Отслеживание и блокировка доступа к памяти процесса. Ring0

Если использовать эмуляторы, то начнется очередная война антиотладочных трюков vs эмуляторы. Крестовые походы )
Имхо, нужна нормальная аппаратная поддержка (хотя бы breakpoint`ы на физические адреса). А интелы с амди почему-то не хотят ее добавлять. Говорят, что в древние времена были процессоры, на которых в принципе не могло существовать malware. Может быть и легенда, но красивая )

 

SomeOne_TT_WORK
Есть IceExt в котором реализована возможность установки breakpoint-а на диапазон адресов. Это сделано как раз при помощи замены обработчика #PF (int 0Eh). PTE нужных страниц при этом обнуляются. На васме есть и исходники, и сам плагин. Небольшая доработка исходников позволит достичь желаемого результата.
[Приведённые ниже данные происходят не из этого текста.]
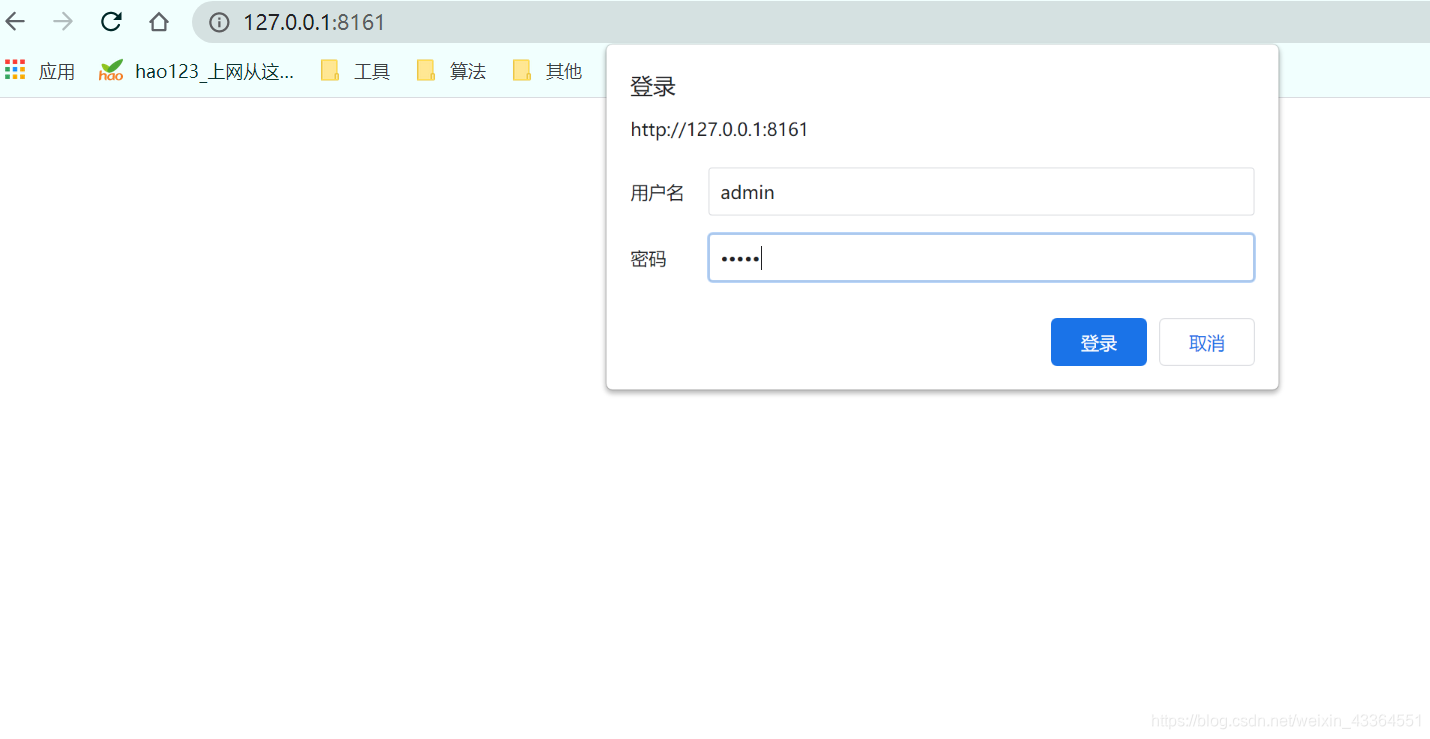
Task: Click the hao123 favicon in the bookmarks bar
Action: tap(110, 69)
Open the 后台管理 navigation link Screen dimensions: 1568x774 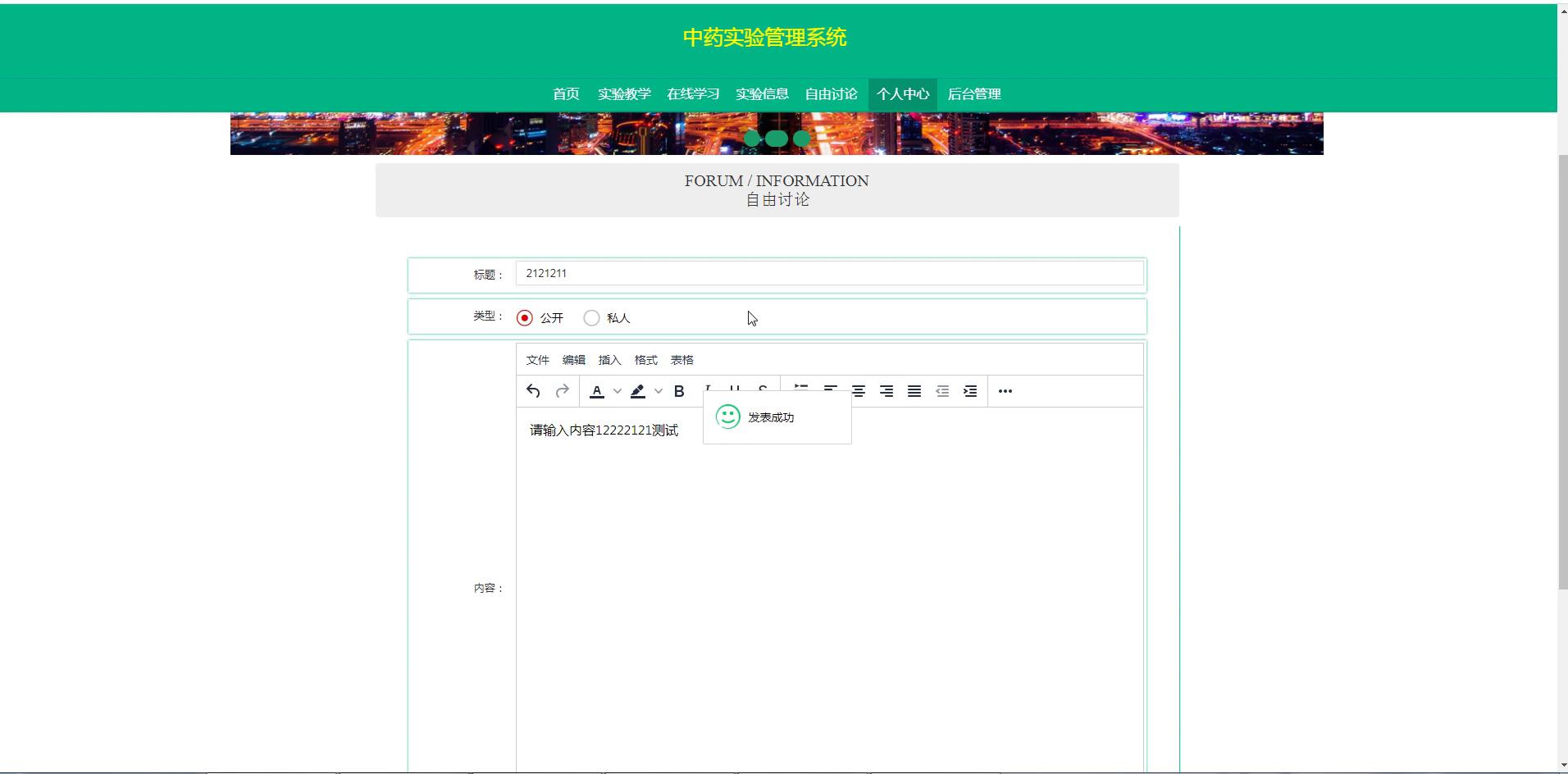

Это как раз то самое о чем говорил _Serega_, который очень хорошо разбирается в страничной адресации.
В данном случае, если обработчик #PF сочтет виртуальный адрес инструкции из которой идет обращение к защищаемому блоку валидным, то все ОК. В противном случае - сделать какую-нибудь гадость
Очевидно, что такая защита не является панацеей, т.к. хук можно снять и поставить свой или восстановить исходный вектор. Так что надо подумать стоит-ли заморачиваться при всех очевидных минусах, включающих проблему совмесимости данного метода с будущими ОС и SP, а также неминуемые ограничения на защищаемый блок.